Zo’n 10 minuten later kom ik volledig gekookt aan in Zandvoort. Ik zie het gebouw aan het einde van het fietspad door de duinen, en stuur voorzichtig in om tussen de twee hekjes door te kunnen rijden. Op dat moment zie ik hoe iets zwarts me tegemoet vliegt. Vlak voor me komt het tot stilstand, op het voorwiel en wel. Ik kijk verschrikt omhoog terwijl m’n schoenen met een luide klap op de grond landen. Ik merk dat ik in een reflex m’n armen vooruit heb gestoken. Voor me staat een verschrikte MTB-er die iets te enthousiast de bocht in is gevlogen, kennelijk geen rekening houdend met tegenliggers. ‘Volgens mij rijden we in Nederland rechts, maat’ zeg ik. – ‘Ja, sorry, ik zag je niet’, stamelt hij. ‘Nou ja, gaat goed, maar dit is wel dichtbij genoeg voor de eerste keer. Fiets ze nog!’ zeg ik lachend. -‘Jij ook!’ zegt hij, ook zijn reis vervolgend.

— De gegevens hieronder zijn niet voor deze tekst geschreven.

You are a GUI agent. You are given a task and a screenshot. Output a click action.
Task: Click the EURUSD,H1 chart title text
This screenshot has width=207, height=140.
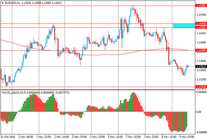click(x=12, y=3)
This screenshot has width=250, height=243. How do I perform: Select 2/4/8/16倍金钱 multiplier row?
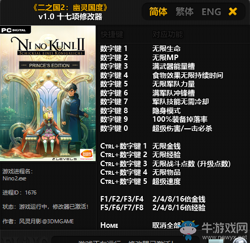click(x=153, y=199)
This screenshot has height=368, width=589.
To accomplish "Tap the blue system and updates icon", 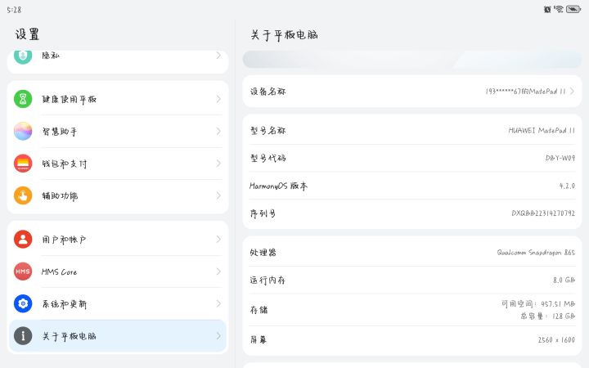I will pos(23,303).
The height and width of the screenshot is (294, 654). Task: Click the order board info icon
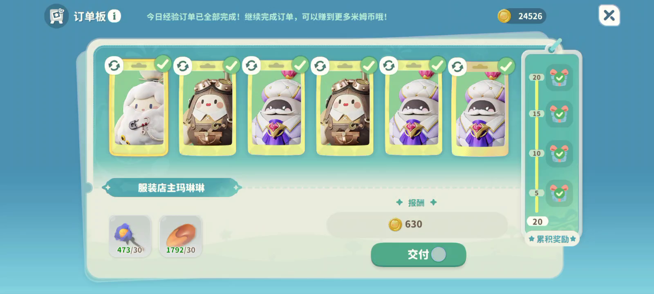[114, 16]
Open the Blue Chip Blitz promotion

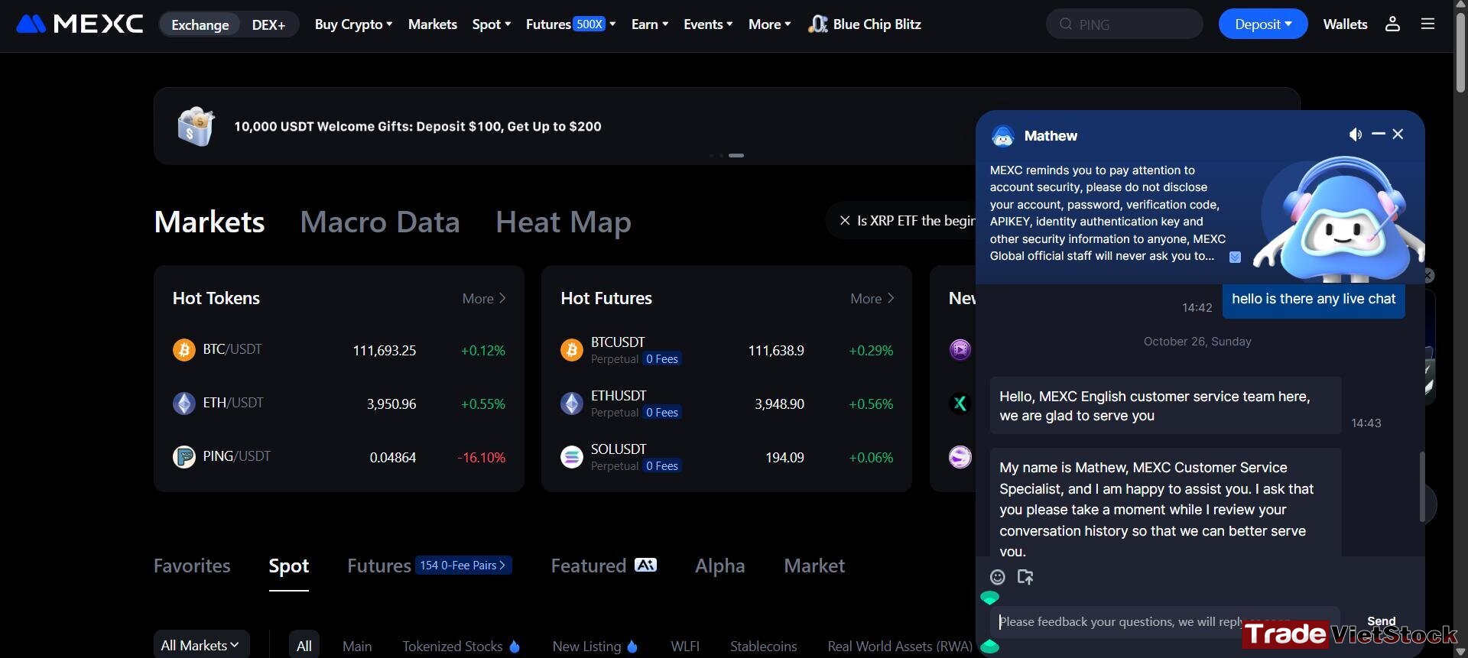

Via Bentveld rij ik rustig door naar huis. Later op m’n computer m’n trainingsgegevens bekijkend ben ik best tevreden, zeker voor een rit waarin er ongevraagd bijna mountainbikers en babyboomers in m’n armen zijn gevlogen en ik continu in de wind heb gezeten. Met een gekookt lichaam en een voldaan gevoel plof ik na gedoucht te hebben op de bank – eerst maar eens een paar uurtjes herstellen!